● **Directions**: All entries shown below must be given again word for word.

● **Stored data entries**:
§
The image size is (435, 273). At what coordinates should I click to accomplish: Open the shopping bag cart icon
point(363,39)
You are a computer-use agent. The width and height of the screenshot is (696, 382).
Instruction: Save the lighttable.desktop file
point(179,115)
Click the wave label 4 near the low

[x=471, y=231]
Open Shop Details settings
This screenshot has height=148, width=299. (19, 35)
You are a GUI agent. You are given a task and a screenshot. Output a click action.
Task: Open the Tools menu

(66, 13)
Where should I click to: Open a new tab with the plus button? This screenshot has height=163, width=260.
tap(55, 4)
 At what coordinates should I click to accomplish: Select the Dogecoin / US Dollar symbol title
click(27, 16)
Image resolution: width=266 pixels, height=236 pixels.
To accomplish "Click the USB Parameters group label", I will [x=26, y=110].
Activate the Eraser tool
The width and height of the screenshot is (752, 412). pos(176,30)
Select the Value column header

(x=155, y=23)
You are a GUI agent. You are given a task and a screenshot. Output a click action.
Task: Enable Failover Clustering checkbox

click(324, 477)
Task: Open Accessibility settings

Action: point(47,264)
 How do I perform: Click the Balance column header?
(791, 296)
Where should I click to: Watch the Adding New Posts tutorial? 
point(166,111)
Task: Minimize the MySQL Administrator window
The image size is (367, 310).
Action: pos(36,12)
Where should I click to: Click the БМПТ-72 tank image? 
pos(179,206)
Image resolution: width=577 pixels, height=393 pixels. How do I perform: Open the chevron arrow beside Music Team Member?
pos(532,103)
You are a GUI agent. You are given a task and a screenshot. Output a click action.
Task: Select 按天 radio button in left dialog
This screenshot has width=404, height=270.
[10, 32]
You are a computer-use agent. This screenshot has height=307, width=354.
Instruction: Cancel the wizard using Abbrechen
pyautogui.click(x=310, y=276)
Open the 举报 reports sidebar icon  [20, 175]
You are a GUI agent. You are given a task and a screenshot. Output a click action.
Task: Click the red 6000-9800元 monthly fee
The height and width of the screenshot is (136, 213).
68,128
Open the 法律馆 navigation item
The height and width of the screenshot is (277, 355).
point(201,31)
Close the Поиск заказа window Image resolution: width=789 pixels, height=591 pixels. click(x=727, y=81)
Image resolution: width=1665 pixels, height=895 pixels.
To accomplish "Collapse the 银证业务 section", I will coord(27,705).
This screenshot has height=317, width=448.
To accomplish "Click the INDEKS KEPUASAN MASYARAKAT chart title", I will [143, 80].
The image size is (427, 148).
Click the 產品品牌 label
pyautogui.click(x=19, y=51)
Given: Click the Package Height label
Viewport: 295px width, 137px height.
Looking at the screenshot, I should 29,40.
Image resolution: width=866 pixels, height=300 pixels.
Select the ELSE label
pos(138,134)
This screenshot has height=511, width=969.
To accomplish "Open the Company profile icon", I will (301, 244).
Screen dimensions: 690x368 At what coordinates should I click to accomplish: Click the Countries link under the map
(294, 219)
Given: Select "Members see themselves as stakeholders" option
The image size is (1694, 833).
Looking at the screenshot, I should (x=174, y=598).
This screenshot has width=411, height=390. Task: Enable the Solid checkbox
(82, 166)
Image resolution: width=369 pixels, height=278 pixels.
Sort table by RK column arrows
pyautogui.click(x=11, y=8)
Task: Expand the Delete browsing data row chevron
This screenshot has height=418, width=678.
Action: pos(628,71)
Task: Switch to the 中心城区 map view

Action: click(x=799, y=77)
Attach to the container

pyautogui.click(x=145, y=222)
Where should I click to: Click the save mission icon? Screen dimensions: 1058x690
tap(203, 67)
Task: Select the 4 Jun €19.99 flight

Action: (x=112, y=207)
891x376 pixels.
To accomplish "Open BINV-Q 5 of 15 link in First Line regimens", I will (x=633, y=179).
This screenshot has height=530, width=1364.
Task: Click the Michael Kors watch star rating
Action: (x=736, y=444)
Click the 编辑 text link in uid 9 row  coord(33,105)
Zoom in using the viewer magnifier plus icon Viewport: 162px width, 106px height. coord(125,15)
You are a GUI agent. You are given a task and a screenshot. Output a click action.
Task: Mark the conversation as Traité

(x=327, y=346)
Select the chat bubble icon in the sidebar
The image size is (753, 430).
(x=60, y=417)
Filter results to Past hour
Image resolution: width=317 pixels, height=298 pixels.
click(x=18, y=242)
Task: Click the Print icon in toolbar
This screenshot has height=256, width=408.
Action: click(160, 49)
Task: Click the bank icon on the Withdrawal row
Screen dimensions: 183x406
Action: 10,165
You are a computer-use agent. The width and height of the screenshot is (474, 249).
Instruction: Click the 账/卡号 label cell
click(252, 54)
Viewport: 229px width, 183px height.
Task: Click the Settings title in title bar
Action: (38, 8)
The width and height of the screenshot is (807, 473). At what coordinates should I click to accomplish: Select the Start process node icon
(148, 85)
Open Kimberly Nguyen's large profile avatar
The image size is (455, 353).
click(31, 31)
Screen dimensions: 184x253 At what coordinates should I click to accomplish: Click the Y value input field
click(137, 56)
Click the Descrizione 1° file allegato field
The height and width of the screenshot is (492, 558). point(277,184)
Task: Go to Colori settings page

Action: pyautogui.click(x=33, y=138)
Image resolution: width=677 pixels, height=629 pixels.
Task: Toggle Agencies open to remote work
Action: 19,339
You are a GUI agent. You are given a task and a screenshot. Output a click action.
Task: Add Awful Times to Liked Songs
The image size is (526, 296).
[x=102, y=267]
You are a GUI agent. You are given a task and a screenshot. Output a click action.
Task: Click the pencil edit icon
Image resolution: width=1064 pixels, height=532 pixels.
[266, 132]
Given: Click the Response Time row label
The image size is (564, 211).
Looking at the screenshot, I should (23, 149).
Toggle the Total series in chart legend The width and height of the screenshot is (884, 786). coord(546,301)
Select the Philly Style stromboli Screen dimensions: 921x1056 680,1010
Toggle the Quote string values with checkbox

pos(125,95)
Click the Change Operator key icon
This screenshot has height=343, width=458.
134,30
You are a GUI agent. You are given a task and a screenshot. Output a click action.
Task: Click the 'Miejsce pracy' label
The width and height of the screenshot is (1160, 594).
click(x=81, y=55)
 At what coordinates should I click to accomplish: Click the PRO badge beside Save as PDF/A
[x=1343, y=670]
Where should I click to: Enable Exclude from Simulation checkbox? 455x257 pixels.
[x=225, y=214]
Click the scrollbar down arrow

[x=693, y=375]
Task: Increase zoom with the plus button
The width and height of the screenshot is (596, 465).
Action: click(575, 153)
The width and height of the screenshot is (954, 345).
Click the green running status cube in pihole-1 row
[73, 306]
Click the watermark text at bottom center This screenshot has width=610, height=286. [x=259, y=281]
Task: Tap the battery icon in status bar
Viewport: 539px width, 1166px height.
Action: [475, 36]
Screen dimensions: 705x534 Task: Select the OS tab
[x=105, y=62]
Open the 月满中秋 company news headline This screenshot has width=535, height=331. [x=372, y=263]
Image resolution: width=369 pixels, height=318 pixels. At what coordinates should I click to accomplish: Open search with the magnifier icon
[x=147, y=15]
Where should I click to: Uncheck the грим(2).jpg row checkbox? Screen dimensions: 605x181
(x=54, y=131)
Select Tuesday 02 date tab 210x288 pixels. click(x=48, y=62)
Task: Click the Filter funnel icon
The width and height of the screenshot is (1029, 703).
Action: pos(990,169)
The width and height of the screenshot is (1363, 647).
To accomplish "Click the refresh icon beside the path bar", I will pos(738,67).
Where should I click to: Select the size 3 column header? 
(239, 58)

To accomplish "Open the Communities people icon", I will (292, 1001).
§
● **Solution for this task**:
The image size is (435, 273). At what coordinates should I click to accomplish: Open the shopping bag cart icon
point(363,39)
You are a computer-use agent. The width and height of the screenshot is (696, 382).
Instruction: Save the lighttable.desktop file
point(179,115)
Click the wave label 4 near the low

[x=471, y=231]
Open Shop Details settings
This screenshot has height=148, width=299. (19, 35)
You are a GUI agent. You are given a task and a screenshot. Output a click action.
Task: Open the Tools menu

(66, 13)
Where should I click to: Open a new tab with the plus button? This screenshot has height=163, width=260.
tap(55, 4)
 At what coordinates should I click to accomplish: Select the Dogecoin / US Dollar symbol title
click(27, 16)
Image resolution: width=266 pixels, height=236 pixels.
To accomplish "Click the USB Parameters group label", I will [x=26, y=110].
Activate the Eraser tool
The width and height of the screenshot is (752, 412). pos(176,30)
Select the Value column header

(x=155, y=23)
You are a GUI agent. You are given a task and a screenshot. Output a click action.
Task: Enable Failover Clustering checkbox

click(324, 477)
Task: Open Accessibility settings

Action: point(47,264)
 How do I perform: Click the Balance column header?
(791, 296)
Where should I click to: Watch the Adding New Posts tutorial? 
point(166,111)
Task: Minimize the MySQL Administrator window
The image size is (367, 310).
Action: pos(36,12)
Where should I click to: Click the БМПТ-72 tank image? 
pos(179,206)
Image resolution: width=577 pixels, height=393 pixels. How do I perform: Open the chevron arrow beside Music Team Member?
pos(532,103)
You are a GUI agent. You are given a task and a screenshot. Output a click action.
Task: Select 按天 radio button in left dialog
This screenshot has width=404, height=270.
[10, 32]
You are a computer-use agent. This screenshot has height=307, width=354.
Instruction: Cancel the wizard using Abbrechen
pyautogui.click(x=310, y=276)
Open the 举报 reports sidebar icon  [20, 175]
You are a GUI agent. You are given a task and a screenshot. Output a click action.
Task: Click the red 6000-9800元 monthly fee
The height and width of the screenshot is (136, 213).
68,128
Open the 法律馆 navigation item
The height and width of the screenshot is (277, 355).
point(201,31)
Close the Поиск заказа window Image resolution: width=789 pixels, height=591 pixels. click(x=727, y=81)
Image resolution: width=1665 pixels, height=895 pixels.
To accomplish "Collapse the 银证业务 section", I will coord(27,705).
This screenshot has height=317, width=448.
To accomplish "Click the INDEKS KEPUASAN MASYARAKAT chart title", I will [143, 80].
The image size is (427, 148).
Click the 產品品牌 label
pyautogui.click(x=19, y=51)
Given: Click the Package Height label
Viewport: 295px width, 137px height.
Looking at the screenshot, I should 29,40.
Image resolution: width=866 pixels, height=300 pixels.
Select the ELSE label
pos(138,134)
This screenshot has height=511, width=969.
To accomplish "Open the Company profile icon", I will (301, 244).
Screen dimensions: 690x368 At what coordinates should I click to accomplish: Click the Countries link under the map
(294, 219)
Given: Select "Members see themselves as stakeholders" option
The image size is (1694, 833).
Looking at the screenshot, I should (x=174, y=598).
This screenshot has width=411, height=390. Task: Enable the Solid checkbox
(82, 166)
Image resolution: width=369 pixels, height=278 pixels.
Sort table by RK column arrows
pyautogui.click(x=11, y=8)
Task: Expand the Delete browsing data row chevron
This screenshot has height=418, width=678.
Action: pos(628,71)
Task: Switch to the 中心城区 map view

Action: click(x=799, y=77)
Attach to the container

pyautogui.click(x=145, y=222)
Where should I click to: Click the save mission icon? Screen dimensions: 1058x690
tap(203, 67)
Task: Select the 4 Jun €19.99 flight

Action: (x=112, y=207)
891x376 pixels.
To accomplish "Open BINV-Q 5 of 15 link in First Line regimens", I will (x=633, y=179).
This screenshot has height=530, width=1364.
Task: Click the Michael Kors watch star rating
Action: (x=736, y=444)
Click the 编辑 text link in uid 9 row  coord(33,105)
Zoom in using the viewer magnifier plus icon Viewport: 162px width, 106px height. coord(125,15)
You are a GUI agent. You are given a task and a screenshot. Output a click action.
Task: Mark the conversation as Traité

(x=327, y=346)
Select the chat bubble icon in the sidebar
The image size is (753, 430).
(x=60, y=417)
Filter results to Past hour
Image resolution: width=317 pixels, height=298 pixels.
click(x=18, y=242)
Task: Click the Print icon in toolbar
This screenshot has height=256, width=408.
Action: click(160, 49)
Task: Click the bank icon on the Withdrawal row
Screen dimensions: 183x406
Action: 10,165
You are a computer-use agent. The width and height of the screenshot is (474, 249).
Instruction: Click the 账/卡号 label cell
click(252, 54)
Viewport: 229px width, 183px height.
Task: Click the Settings title in title bar
Action: (38, 8)
The width and height of the screenshot is (807, 473). At what coordinates should I click to accomplish: Select the Start process node icon
(148, 85)
Open Kimberly Nguyen's large profile avatar
The image size is (455, 353).
click(31, 31)
Screen dimensions: 184x253 At what coordinates should I click to accomplish: Click the Y value input field
click(137, 56)
Click the Descrizione 1° file allegato field
The height and width of the screenshot is (492, 558). point(277,184)
Task: Go to Colori settings page

Action: pyautogui.click(x=33, y=138)
Image resolution: width=677 pixels, height=629 pixels.
Task: Toggle Agencies open to remote work
Action: 19,339
You are a GUI agent. You are given a task and a screenshot. Output a click action.
Task: Add Awful Times to Liked Songs
The image size is (526, 296).
[x=102, y=267]
You are a GUI agent. You are given a task and a screenshot. Output a click action.
Task: Click the pencil edit icon
Image resolution: width=1064 pixels, height=532 pixels.
[266, 132]
Given: Click the Response Time row label
The image size is (564, 211).
Looking at the screenshot, I should (23, 149).
Toggle the Total series in chart legend The width and height of the screenshot is (884, 786). coord(546,301)
Select the Philly Style stromboli Screen dimensions: 921x1056 680,1010
Toggle the Quote string values with checkbox

pos(125,95)
Click the Change Operator key icon
This screenshot has height=343, width=458.
134,30
You are a GUI agent. You are given a task and a screenshot. Output a click action.
Task: Click the 'Miejsce pracy' label
The width and height of the screenshot is (1160, 594).
click(x=81, y=55)
 At what coordinates should I click to accomplish: Click the PRO badge beside Save as PDF/A
[x=1343, y=670]
Where should I click to: Enable Exclude from Simulation checkbox? 455x257 pixels.
[x=225, y=214]
Click the scrollbar down arrow

[x=693, y=375]
Task: Increase zoom with the plus button
The width and height of the screenshot is (596, 465).
Action: click(575, 153)
The width and height of the screenshot is (954, 345).
Click the green running status cube in pihole-1 row
[73, 306]
Click the watermark text at bottom center This screenshot has width=610, height=286. [x=259, y=281]
Task: Tap the battery icon in status bar
Viewport: 539px width, 1166px height.
Action: [475, 36]
Screen dimensions: 705x534 Task: Select the OS tab
[x=105, y=62]
Open the 月满中秋 company news headline This screenshot has width=535, height=331. [x=372, y=263]
Image resolution: width=369 pixels, height=318 pixels. At what coordinates should I click to accomplish: Open search with the magnifier icon
[x=147, y=15]
Where should I click to: Uncheck the грим(2).jpg row checkbox? Screen dimensions: 605x181
(x=54, y=131)
Select Tuesday 02 date tab 210x288 pixels. click(x=48, y=62)
Task: Click the Filter funnel icon
The width and height of the screenshot is (1029, 703).
Action: pos(990,169)
The width and height of the screenshot is (1363, 647).
To accomplish "Click the refresh icon beside the path bar", I will pos(738,67).
Where should I click to: Select the size 3 column header? 
(239, 58)

To accomplish "Open the Communities people icon", I will (292, 1001).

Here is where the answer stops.